Now stand up and work out the kinks in your neck. Look along the upper edge of the bumper cover. You will see three clips that slip into the frame. These are built into the cover so there is nothing to remove; they just slip in and out as the cover is rotated into or out of place. On the left and right side of the center section, there is a torx screw that you will need to remove. At this point the front bumper cover should be loose and ready to remove. Not so fast…… Be sure to remove the temperature sensor bulb from its clip. Disconnect all the lights. There is a small release on the bulb holder that you push in and the connector will come apart. Once all the wires are disconnected, you can gently remove the cover!!!. Use your blanket to place it on. Don’t want any unsightly scratches on the front of your beautiful MINI.

The Template is very accurate. Trim it out of the rolled up sheet it is printed on with a pair of scissors. Fold up the tabs where indicated. The tabs serve as a good reference against the grill. It goes on the lower edge of the lower grille if you are facing the front of the car. Take some Scotch tape and tape the template to your front bumper cover.
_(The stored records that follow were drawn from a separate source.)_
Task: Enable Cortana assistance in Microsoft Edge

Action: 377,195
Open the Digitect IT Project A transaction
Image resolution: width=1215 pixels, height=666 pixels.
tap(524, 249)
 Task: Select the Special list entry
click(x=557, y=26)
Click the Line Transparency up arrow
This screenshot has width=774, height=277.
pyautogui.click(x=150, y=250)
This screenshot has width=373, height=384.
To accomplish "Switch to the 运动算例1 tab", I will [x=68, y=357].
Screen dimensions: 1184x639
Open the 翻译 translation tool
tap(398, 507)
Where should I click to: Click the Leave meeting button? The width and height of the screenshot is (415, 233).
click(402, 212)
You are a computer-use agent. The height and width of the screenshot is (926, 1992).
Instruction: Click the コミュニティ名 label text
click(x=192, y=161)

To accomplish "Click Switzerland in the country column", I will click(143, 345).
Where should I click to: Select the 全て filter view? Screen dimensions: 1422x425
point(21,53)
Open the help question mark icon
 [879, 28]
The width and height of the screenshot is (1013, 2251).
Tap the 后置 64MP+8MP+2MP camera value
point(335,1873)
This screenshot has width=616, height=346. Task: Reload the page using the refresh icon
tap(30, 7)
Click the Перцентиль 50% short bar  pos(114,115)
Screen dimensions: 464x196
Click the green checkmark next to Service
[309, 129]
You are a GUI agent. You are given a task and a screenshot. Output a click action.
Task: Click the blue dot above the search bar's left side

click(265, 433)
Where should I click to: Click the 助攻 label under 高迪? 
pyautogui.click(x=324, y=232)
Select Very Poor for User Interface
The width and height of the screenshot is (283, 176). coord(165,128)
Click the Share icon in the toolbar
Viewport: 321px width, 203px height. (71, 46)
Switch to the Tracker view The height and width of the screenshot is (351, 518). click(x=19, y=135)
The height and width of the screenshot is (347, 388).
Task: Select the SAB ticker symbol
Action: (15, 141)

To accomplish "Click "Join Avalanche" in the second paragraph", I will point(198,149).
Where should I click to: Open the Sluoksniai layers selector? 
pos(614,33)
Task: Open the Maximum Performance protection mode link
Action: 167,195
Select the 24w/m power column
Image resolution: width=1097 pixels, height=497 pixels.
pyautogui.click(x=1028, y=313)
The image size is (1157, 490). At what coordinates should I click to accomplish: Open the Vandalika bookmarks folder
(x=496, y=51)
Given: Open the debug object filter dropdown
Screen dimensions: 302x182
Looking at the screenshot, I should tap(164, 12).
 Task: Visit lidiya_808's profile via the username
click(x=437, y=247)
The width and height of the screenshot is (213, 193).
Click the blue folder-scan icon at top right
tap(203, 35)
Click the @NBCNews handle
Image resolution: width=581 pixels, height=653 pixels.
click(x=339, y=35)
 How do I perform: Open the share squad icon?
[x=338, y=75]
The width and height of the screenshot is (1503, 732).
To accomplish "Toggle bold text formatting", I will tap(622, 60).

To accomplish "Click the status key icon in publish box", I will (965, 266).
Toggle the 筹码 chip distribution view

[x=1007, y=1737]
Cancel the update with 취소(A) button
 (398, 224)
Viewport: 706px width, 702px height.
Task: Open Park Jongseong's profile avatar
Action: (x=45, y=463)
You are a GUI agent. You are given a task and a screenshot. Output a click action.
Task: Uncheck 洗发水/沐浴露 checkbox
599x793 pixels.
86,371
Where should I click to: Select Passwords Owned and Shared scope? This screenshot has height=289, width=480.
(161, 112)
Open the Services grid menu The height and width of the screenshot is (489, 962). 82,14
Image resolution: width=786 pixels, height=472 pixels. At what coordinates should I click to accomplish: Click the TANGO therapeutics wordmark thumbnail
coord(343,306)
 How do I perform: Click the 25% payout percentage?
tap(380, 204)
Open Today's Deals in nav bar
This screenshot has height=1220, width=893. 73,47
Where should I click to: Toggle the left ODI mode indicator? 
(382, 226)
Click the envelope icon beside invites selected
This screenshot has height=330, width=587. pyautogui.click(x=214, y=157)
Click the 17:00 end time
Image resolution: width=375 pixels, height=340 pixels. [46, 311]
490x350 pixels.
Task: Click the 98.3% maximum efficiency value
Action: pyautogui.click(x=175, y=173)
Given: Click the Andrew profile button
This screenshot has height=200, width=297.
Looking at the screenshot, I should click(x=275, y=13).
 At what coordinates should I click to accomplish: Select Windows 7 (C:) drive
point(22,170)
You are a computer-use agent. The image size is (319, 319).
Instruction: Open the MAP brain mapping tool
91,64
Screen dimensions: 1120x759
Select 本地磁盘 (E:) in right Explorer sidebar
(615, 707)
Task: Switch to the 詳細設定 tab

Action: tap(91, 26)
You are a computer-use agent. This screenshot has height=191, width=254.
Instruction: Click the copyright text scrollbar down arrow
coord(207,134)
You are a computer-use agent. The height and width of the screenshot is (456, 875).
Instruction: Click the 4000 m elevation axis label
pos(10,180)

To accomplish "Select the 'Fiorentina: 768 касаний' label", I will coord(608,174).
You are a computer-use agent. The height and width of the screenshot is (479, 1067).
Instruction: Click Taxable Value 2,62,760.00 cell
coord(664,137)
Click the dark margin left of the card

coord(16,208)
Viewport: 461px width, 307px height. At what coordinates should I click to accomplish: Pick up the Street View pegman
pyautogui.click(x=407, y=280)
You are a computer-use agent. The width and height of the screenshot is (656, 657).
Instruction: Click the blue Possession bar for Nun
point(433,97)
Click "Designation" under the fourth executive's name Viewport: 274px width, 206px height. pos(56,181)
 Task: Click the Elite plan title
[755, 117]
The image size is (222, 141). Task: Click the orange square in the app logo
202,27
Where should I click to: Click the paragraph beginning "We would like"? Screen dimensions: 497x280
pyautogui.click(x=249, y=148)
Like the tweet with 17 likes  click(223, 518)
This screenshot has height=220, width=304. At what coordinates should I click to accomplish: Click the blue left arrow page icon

Be sure the template is centered on the bumper cover. Use a 1/16 drill and drill pilot holes through the center of the eight holes. At this point you can remove the template or leave it in place. I used a woodworking brad point bit to drill the holes. The brad point fits into the pilot holes and allows no wandering of the bit to scar your bumper cover. Be sure to remember the correct hole sizes as indicated on the template. Use minimal force and drill slowly and carefully as the drill willl want to “pop” through the bumper cover.

There is a small apron attached to the bumper cover with Phillips head screws. Remove all the screws and take off the apron. You will have to do this to get enough access to put in the light bar and the associated light mounting hardware.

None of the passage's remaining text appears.